目尻ににじんだ涙をぬぐいながら、まだ笑いを堪えて光が訊ねる。

「…ここのところ、コーヒーとか酒を避けてたし…突然グレープフルーツジュースとか飲み出すし…あと、洗面所に駆け込んで戻してたり…してたじゃん」
「飲み物はただの気分ですけど…洗面所で戻したりなんかしてませんよ、私」
「…何度か洗面所に駆け込んでなんかやってたでしょ?」
「コンタクトを直してたくらいですけど…」
「…コンタクト?」
「引っ越してからお店が遠くなったんで変えたんですよ。そしたらちょっと合わなくて。今度計りなおしてもらおうと思ってますけど」
「……なんだよそれ〜…」

おもいきり脱力してその場にしゃがみ込む。上から光の小さな笑い声がして、ふっと影が落ちた。光がかがみこんで俺の肩に触れたのだった。

「でも嬉しかったですよ。」
「……。」
「何があっても絶対守ってくれるんですね?」
「…からかうなよ。」

照れ隠しにため息を吐いて立ち上がる。
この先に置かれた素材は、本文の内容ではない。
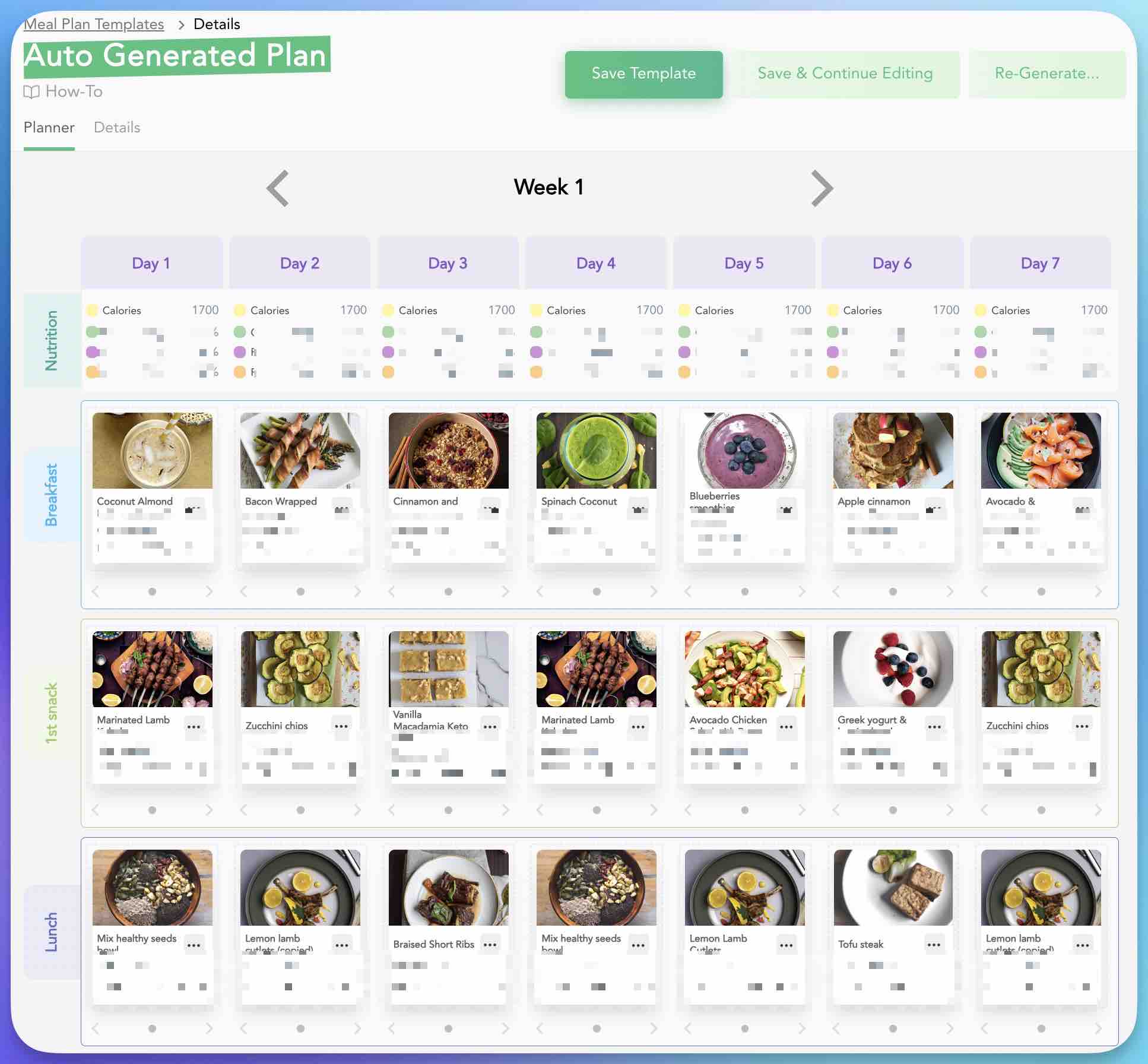
Task: Click the Save Template button
Action: tap(643, 73)
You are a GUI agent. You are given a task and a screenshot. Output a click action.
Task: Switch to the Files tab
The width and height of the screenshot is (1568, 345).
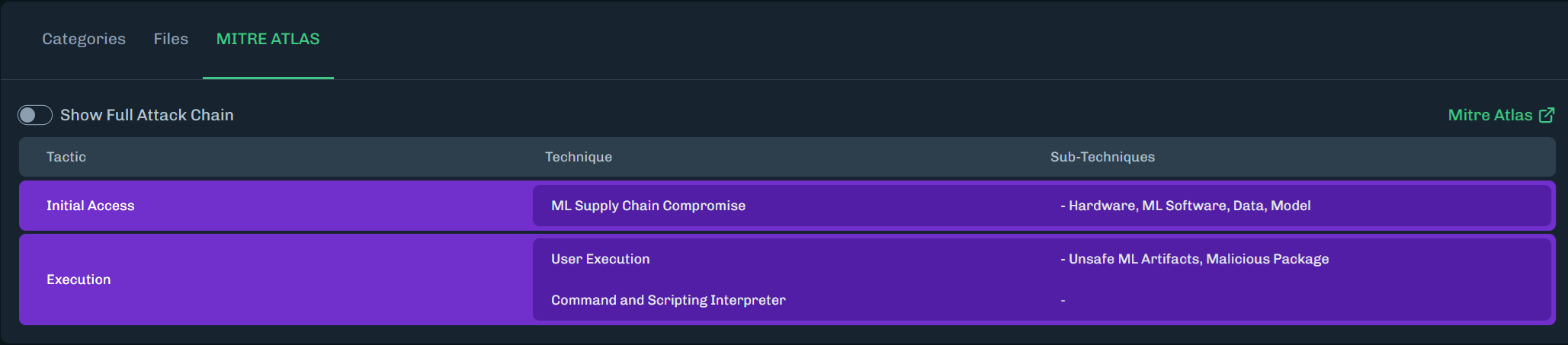point(171,39)
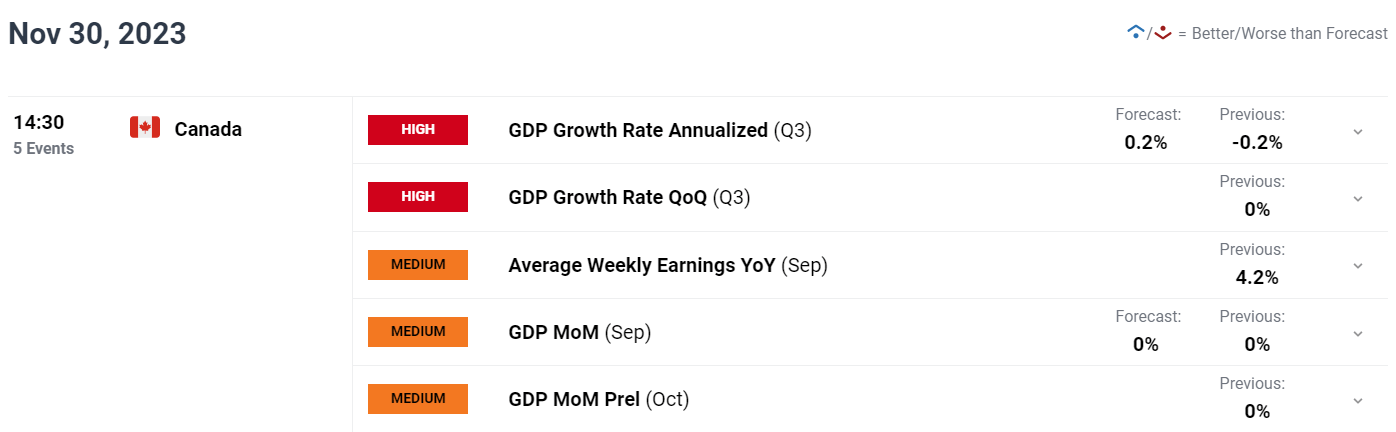
Task: Click the MEDIUM badge for Average Weekly Earnings
Action: (x=418, y=264)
なんか気が抜けたら腹減ってきたな。

「まあ違うならこの話はもうおしまい!ホラ、戻ろうぜ」
「…待って」

くい、と俺の服の裾を光が引っ張る。

「戻る前に…」

言葉も終わらないうちに、光は俺の首に手を回し、背伸びをして口づけをしてきた。ちゅ、と甘い音がした。

「……。」

光は唇を離した後俺の顔をじっと見つめて、ふっと笑った。そして頬に手を添えて、親指で俺の唇を拭った。

「口紅ついちゃった…」
「……。」

…なんでこんなにエロいんだ、こいつ…。なんかムラムラしてきた。

「行きましょう。」

俺に腕を絡ませ、光は歩き出す。そして喧騒の中に戻っても、俺の頭の中は彼女でいっぱいなのだった。